The British Library, Carol Ann Duffy and Pubs
June 18, 2012 1 Comment
By Rob Packer
A few weeks ago I went to Writing Britain, the British Library’s summer exhibition, which looks at the landscape of the British Isles and its influence on literature. With illuminated manuscripts of The Canterbury Tales and W. B. Yeats, notebooks of Blake and Coleridge, and 150 other bits and pieces of literariness, I found it engrossing. But after a good three hours of geekdom, I started to wonder how much background knowledge you need to appreciate a show like this—probably a common problem of curating books. For example, if Mrs Dalloway or Wuthering Heights immediately evoke Woolf’s London or the Bronte’s Pennines, it’s probably because I’ve read them and know both places. On the other hand, if it’s something I’ve never heard of, much less read (such as Walter Brierley’s 1935 novel, Means Test Man), it tells me about an aesthetic movement and that industrial landscapes encouraged literature, but not a lot else.
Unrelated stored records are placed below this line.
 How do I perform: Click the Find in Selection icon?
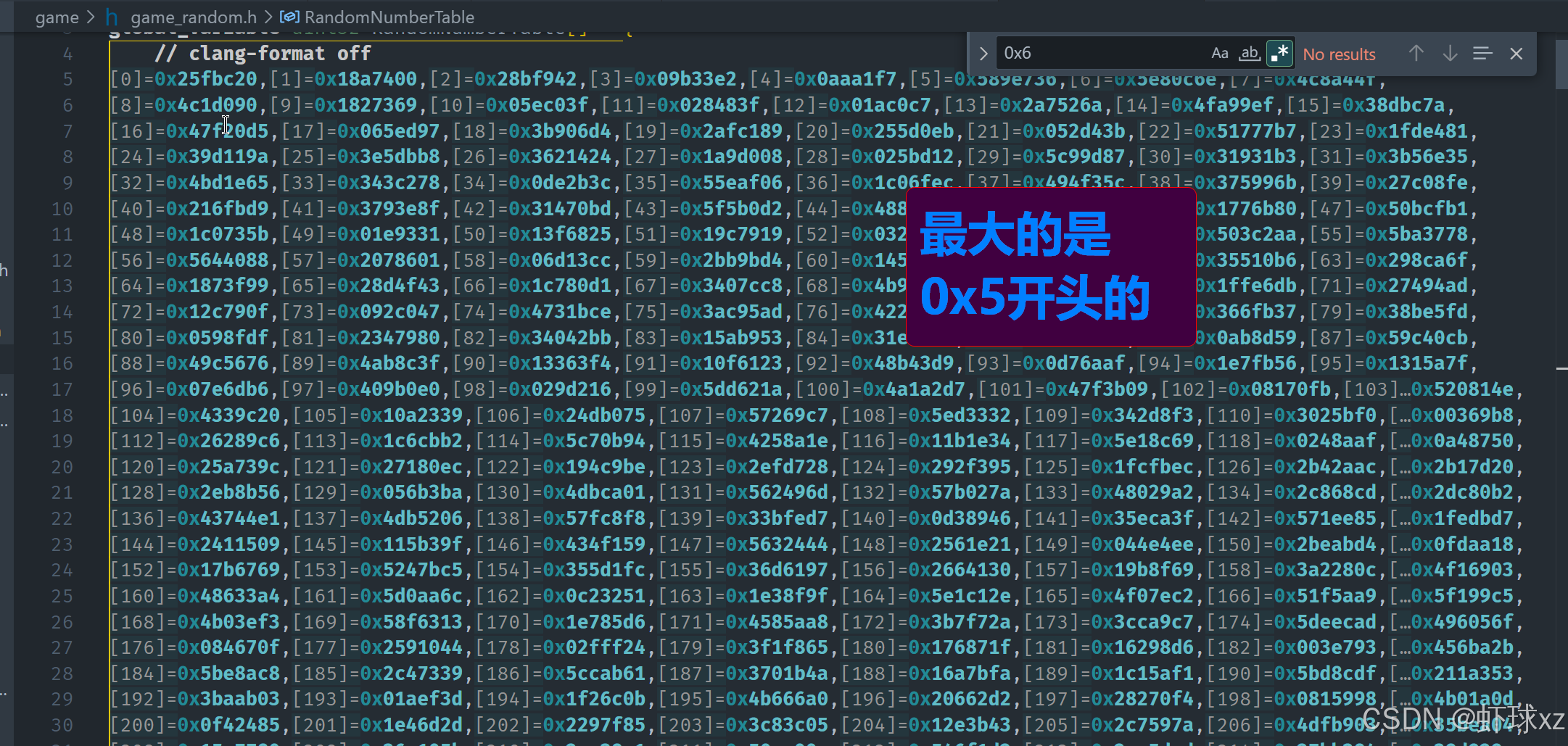(x=1482, y=54)
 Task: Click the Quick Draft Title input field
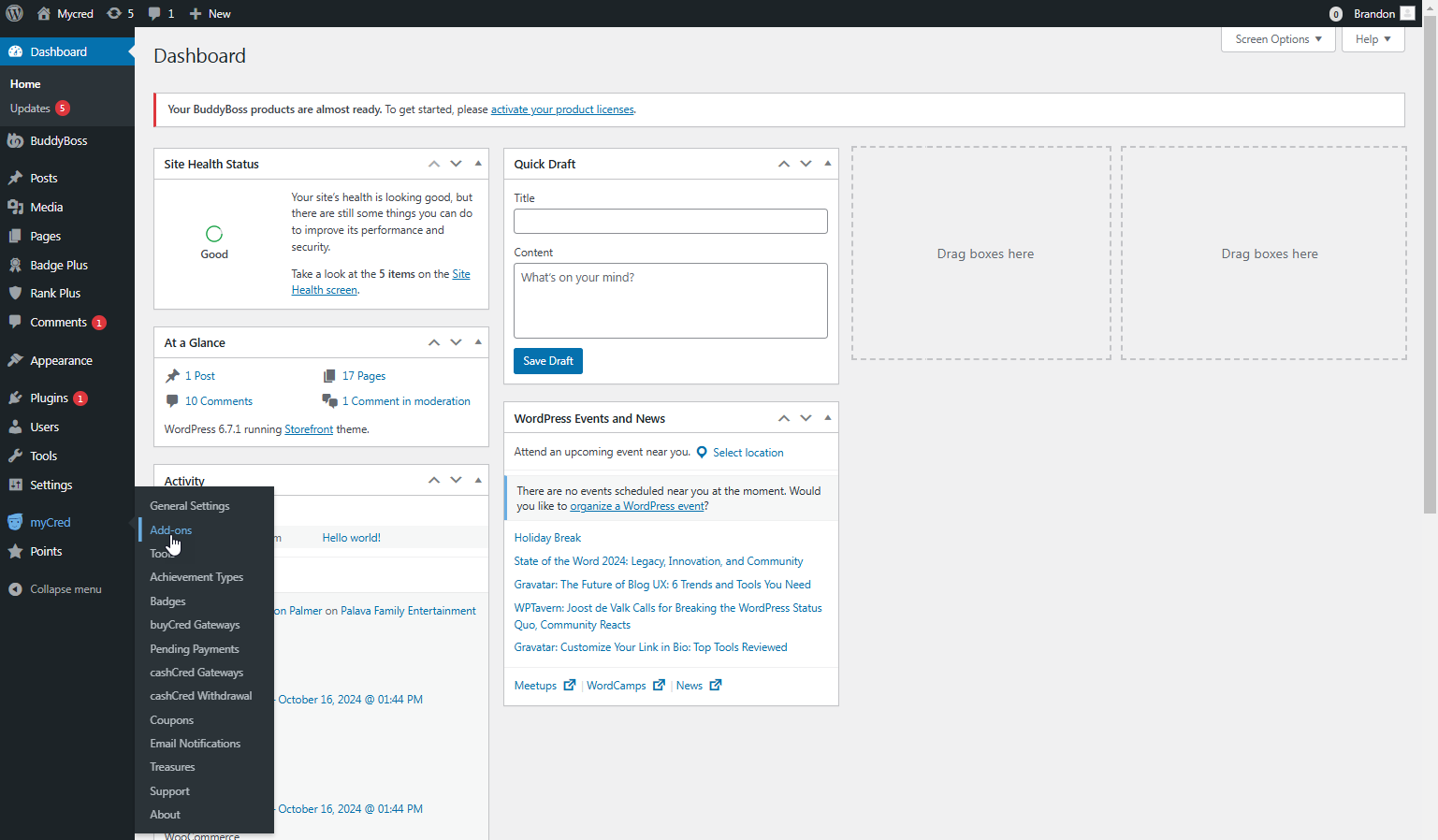pyautogui.click(x=670, y=221)
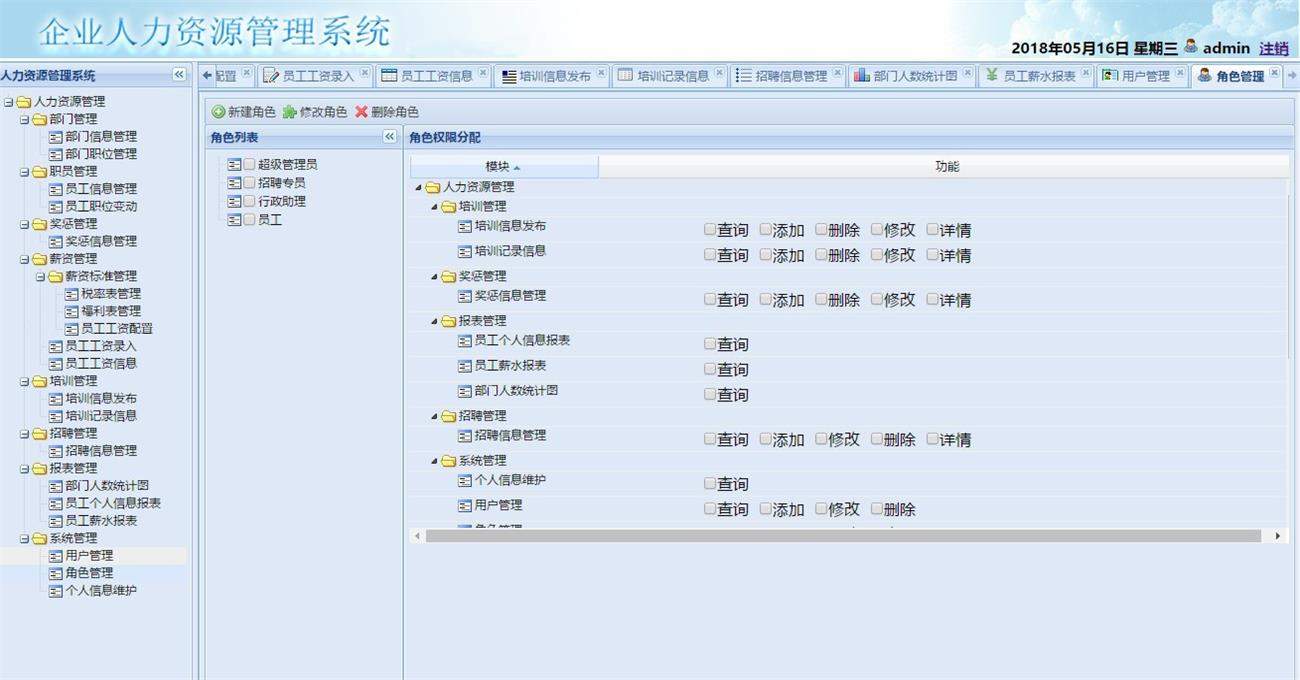Collapse the 角色列表 panel with its « arrow

(x=390, y=136)
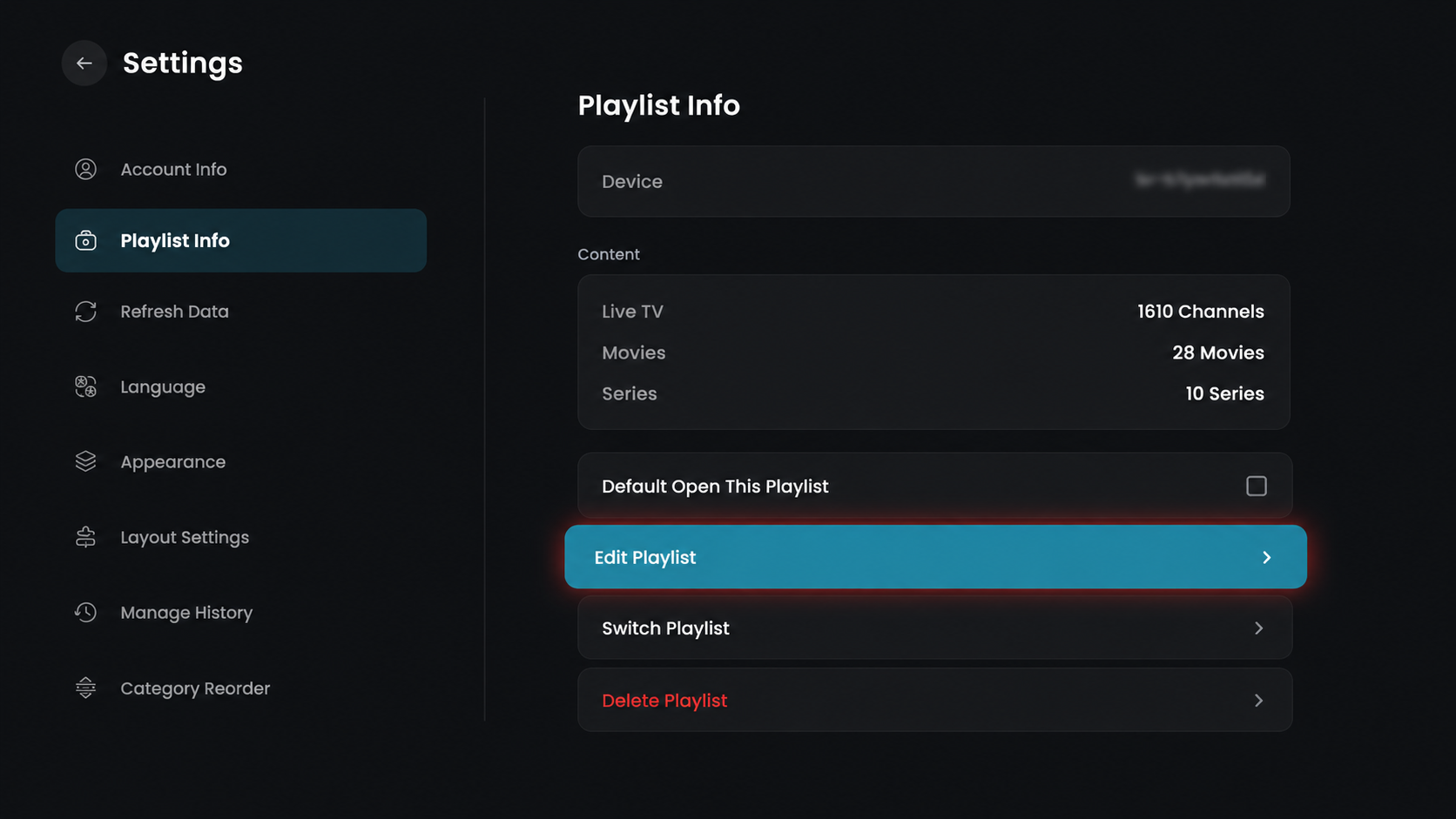The height and width of the screenshot is (819, 1456).
Task: Click the Edit Playlist highlighted button
Action: (935, 557)
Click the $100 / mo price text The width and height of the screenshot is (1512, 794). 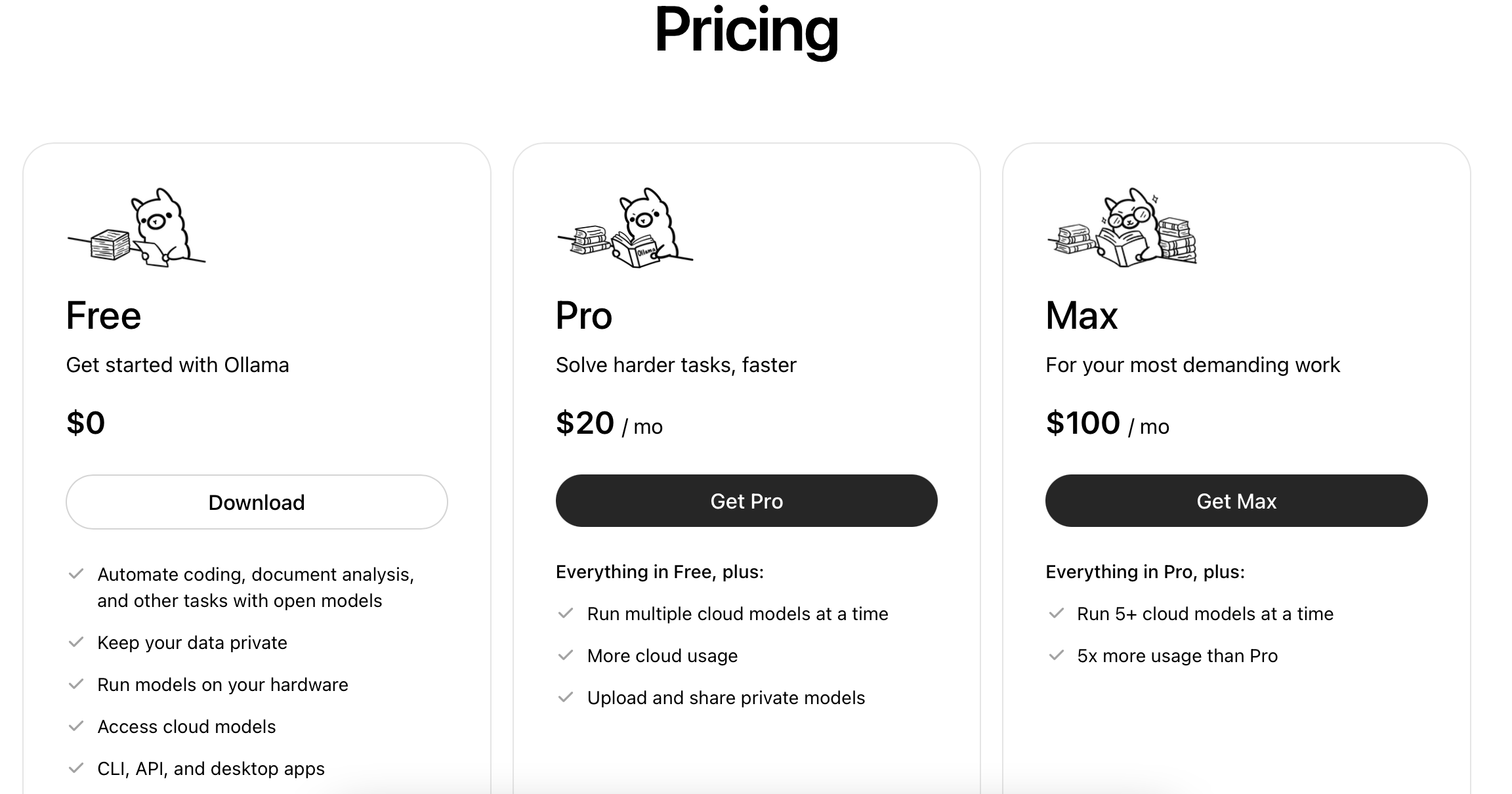pos(1107,424)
As a result, the exhibition is only at its best when it reminds and evokes, as well as informs.
An exception is poetry and song, which just work quicker, and there are some great pairings that use different media, like the Beatles’ ‘Penny Lane’ with videos of 1950’s Liverpool, or recordings of poems from Ted Hughes’ Return to Elmet (1979) reunited with Fay Goodwin’s photos (maybe more on that some other time). My easy favourite was Carol Ann Duffy’s paean-lament for the British pub, ‘John Barleycorn’, which recalls an archetypal Britain, creating more of a personal mind map, than anything cartographical.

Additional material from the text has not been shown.